Personal loan insurance 

Sometimes it is difficult to make every loan payment. People go through a lot of struggles in life financially, and when that happens it can be hard to make payments and you risk defaulting on your loan.

It is nearly impossible to make payments, however, when you lose your job. That is why many lenders in the UK used to offer what was known as "Personal Loan Insurance."

 

What is Personal Loan Insurance?
Personal loan insurance is insurance in case you lose your job and are unable to make payments. Just like it sounds, you are expected to make every payment while you have your job, but if something happens that causes you to be unemployed, the insurance takes over payments for a while until you get back on your feet. It is a way to make sure that you are able to make every payment without defaulting when the situation is out of your control (such as the loss of a job).

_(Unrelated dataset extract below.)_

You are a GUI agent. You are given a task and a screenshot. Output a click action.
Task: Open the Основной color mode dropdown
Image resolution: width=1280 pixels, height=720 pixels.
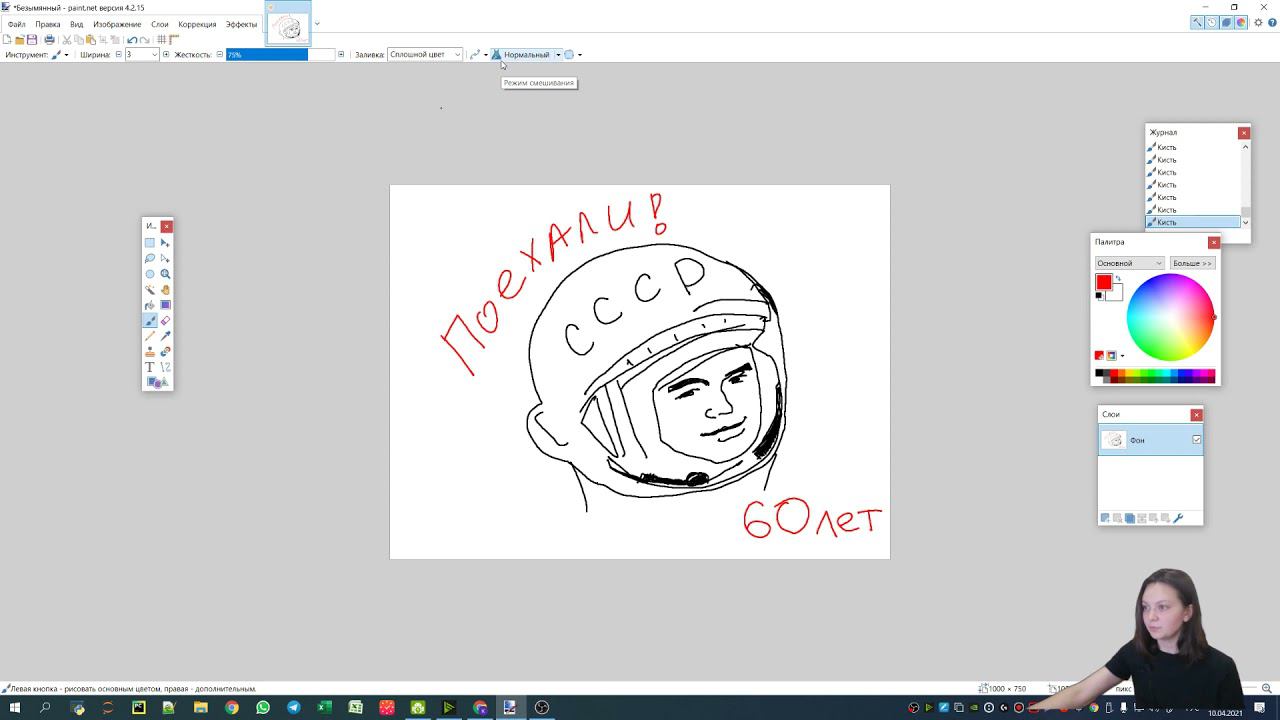coord(1129,263)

Loan insurance has become increasingly harder to get in the United Kingdom. To find out why, let's review the benefits and risks of getting personal loan insurance.

Benefits
Obviously, the main benefit of personal loan insurance is the ability to make a payment when there is simply no way the payment can be made, and protect yourself against any action taken by a creditor when you find yourself without a job either due to job loss, disability or sickness.

Arguably, this insurance is a good thing. There is clearly no downside to the general idea of ensuring that action cannot be taken against you when you run into job loss, which is clearly a very serious financial struggle.

Risks
The risks and downsides to the insurance itself, however, make it not necessarily worth the reward. That is because although the insurance is beneficial and there is clearly a market for it, the cost of the insurance is substantial. The insurance can cost as much as £50 or more per month - money that can easily be saved in a savings account and garner interest while you still have your job. You are also forced to make this payment every month after you sign the contract, which means that in addition to interest you are paying some 50 pounds per month for the remainder of the loan. This can make the overall loan amount that you have paid off so vastly higher than the original loan amount that it is as though you were funneling money into the monthly payments.

There are also time periods you must wait before you can receive the benefits. Some insurers make you wait 90 days before these benefits kick in, meaning that the lenders may have already had time to charge you for your defaulted payments. And this insurance does not pay your bills forever. Eventually you have to find a new way to pay the loans or the coverage runs out. When the reason you cannot pay your loans is disability that may not be fixed in a matter of a few months to a year, the insurance was essentially a waste.

So although the need for this type of insurance is there and the benefits are good benefits, the cost to getting this insurance is often not worth the investment.